## Task goal
Reproduce the records verbatim, from the first line up to and including the line that contains "I want to click on menu-item-label: 单词突破, so".

=== Records ===

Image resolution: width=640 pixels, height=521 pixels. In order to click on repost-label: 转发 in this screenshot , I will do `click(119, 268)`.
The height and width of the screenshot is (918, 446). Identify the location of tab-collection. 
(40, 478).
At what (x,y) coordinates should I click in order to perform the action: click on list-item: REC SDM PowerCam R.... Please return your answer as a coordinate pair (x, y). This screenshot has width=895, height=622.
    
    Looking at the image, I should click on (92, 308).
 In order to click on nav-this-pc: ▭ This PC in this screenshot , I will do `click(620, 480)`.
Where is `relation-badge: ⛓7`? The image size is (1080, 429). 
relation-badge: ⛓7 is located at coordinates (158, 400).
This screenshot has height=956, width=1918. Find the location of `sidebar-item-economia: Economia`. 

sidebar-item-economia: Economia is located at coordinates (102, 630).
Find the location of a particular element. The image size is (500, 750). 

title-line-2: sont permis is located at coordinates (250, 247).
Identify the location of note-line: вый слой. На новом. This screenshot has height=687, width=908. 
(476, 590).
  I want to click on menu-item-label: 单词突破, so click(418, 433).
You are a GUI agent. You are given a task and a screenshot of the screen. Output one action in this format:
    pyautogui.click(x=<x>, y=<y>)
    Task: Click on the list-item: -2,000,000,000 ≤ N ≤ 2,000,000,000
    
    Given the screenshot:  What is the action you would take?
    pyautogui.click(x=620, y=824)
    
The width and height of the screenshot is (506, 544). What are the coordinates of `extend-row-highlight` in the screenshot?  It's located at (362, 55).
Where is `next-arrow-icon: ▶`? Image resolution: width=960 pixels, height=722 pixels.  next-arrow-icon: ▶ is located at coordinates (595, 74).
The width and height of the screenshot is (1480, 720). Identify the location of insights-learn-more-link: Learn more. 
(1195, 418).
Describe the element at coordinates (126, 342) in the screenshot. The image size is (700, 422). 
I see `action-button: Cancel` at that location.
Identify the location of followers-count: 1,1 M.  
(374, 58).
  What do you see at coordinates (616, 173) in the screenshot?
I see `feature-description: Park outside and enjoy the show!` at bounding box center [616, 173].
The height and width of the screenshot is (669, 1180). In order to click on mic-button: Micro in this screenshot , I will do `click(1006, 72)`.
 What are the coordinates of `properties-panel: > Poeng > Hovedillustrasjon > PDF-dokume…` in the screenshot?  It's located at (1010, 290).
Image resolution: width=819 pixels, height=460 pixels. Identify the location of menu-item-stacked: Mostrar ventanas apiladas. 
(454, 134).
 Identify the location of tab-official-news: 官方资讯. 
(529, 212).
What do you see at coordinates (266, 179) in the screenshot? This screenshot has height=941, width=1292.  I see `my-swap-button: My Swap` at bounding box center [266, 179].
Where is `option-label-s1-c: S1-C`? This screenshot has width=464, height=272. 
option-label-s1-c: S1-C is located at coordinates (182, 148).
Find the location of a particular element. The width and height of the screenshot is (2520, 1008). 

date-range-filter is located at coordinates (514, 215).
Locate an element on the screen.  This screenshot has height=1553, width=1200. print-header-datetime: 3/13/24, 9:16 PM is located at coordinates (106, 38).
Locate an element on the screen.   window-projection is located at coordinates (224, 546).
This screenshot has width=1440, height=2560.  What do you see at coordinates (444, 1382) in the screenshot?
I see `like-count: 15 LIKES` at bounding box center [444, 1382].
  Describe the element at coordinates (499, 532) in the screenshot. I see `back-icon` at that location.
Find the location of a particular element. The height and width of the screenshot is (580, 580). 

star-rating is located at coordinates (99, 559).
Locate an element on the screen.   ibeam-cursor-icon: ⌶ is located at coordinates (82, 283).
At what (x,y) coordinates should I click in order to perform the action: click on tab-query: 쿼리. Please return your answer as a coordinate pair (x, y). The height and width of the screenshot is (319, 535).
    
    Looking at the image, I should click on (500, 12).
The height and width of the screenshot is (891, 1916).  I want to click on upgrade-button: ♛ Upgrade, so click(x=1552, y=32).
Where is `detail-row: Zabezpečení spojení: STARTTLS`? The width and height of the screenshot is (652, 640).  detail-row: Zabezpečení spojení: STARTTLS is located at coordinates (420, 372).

===

## Exercise solution
Image resolution: width=640 pixels, height=521 pixels. In order to click on repost-label: 转发 in this screenshot , I will do `click(119, 268)`.
The height and width of the screenshot is (918, 446). Identify the location of tab-collection. 
(40, 478).
At what (x,y) coordinates should I click in order to perform the action: click on list-item: REC SDM PowerCam R.... Please return your answer as a coordinate pair (x, y). This screenshot has width=895, height=622.
    
    Looking at the image, I should click on (92, 308).
 In order to click on nav-this-pc: ▭ This PC in this screenshot , I will do `click(620, 480)`.
Where is `relation-badge: ⛓7`? The image size is (1080, 429). 
relation-badge: ⛓7 is located at coordinates (158, 400).
This screenshot has height=956, width=1918. Find the location of `sidebar-item-economia: Economia`. 

sidebar-item-economia: Economia is located at coordinates (102, 630).
Find the location of a particular element. The image size is (500, 750). 

title-line-2: sont permis is located at coordinates (250, 247).
Identify the location of note-line: вый слой. На новом. This screenshot has height=687, width=908. 
(476, 590).
  I want to click on menu-item-label: 单词突破, so click(418, 433).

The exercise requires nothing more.